(Stored items)
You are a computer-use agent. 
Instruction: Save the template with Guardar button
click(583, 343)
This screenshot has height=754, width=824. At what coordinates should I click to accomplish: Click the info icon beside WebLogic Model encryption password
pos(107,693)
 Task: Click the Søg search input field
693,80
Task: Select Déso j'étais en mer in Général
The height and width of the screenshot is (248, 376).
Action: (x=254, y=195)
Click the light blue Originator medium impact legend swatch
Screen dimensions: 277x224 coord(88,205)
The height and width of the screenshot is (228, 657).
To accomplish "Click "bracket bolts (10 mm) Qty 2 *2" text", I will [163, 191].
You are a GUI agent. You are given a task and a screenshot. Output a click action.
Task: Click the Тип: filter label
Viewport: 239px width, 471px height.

Task description ::
State how many lines of the data above contain the word "agent", and include nothing other than that number.

Output for this exercise ::
2